Most EU countries have experienced an increase in poverty risk since 2008 (Source: Getty)
More than 120m people in the European Union (EU) were at risk of poverty last year – that's 24.5 per cent of the whole population, and the risk to UK citizens is even higher than the average.
Figures released by Eurostat on Tuesday
– the statistical office for the European Union – showed that although the average proportion in 2013 was slightly lower than the 2012 figure of 24.8 per cent, there had been a rise in poverty since 2008, when 23.8 per cent of the EU was at risk.
In the UK, there were 15.6m people in danger of falling into poverty last year – the equivalent of 24.8 per cent of the population.
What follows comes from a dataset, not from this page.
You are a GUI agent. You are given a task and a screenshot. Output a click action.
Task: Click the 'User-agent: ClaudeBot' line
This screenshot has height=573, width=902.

This result shows that UK citizens were more at risk than the average citizen of the EU.
The number was higher than France's figure of 11.2m, despite the UK having a smaller population. Germany, meanwhile, had 16.2m people at risk – more than the UK, France or Spain. Of all the countries in the EU, Italy had the most people at risk.
The map below shows the proportion and amount of people at risk of falling into poverty according to Eurostat's measures. Less than 20 per cent of the population in countries shaded blue is at risk. Yellow countries have a proportion of more than 20 per cent, up to the EU average of 24.5. Orange and red countries are higher than the average. The bubbles show the actual number of persons at risk.
The Proportion of people at risk in the UK, as for the European average, increased over the five year period. In 2008, 23.2 per cent of the population was at risk.
Despite being above the European average, the UK was not one of the worst when it came to poverty risk. In five EU member states, over a third of the population was at risk of poverty. The highest was Bulgaria with 48 per cent, followed by Romania, Greece, Latvia and Hungary.
The country where poverty poses least threat was found to be the Czech Republic, where a comparatively small 14.6 per cent were at risk in 2013. The Netherlands, Finland and Sweden also came out with more promising results than most.
But all of these countries still went through a deterioration of the situation between 2008 and 2013. In fact, only eight countries in the bloc of 28 did not experience an increase in poverty risk. Most noticeable of these was Poland, where risk went down from 30.5% in 2008 to 25.8% in 2013. Others included Austria, Romania and Finland.
Yesterday, the European Commission (EC) slashed its 2014 and 2015 growth forecasts for the single currency zone.
Previously, it said it expected growth to be 1.2 per cent in 2014, but the revised figure stands at 0.8 per cent. For 2015, the growth forecast has been revised down from 1.7 per cent to just 1.1 per cent.
The body said diminishing confidence, weak investment and a poor outlook for the global economy had all contributed to the Eurozone's slowdown.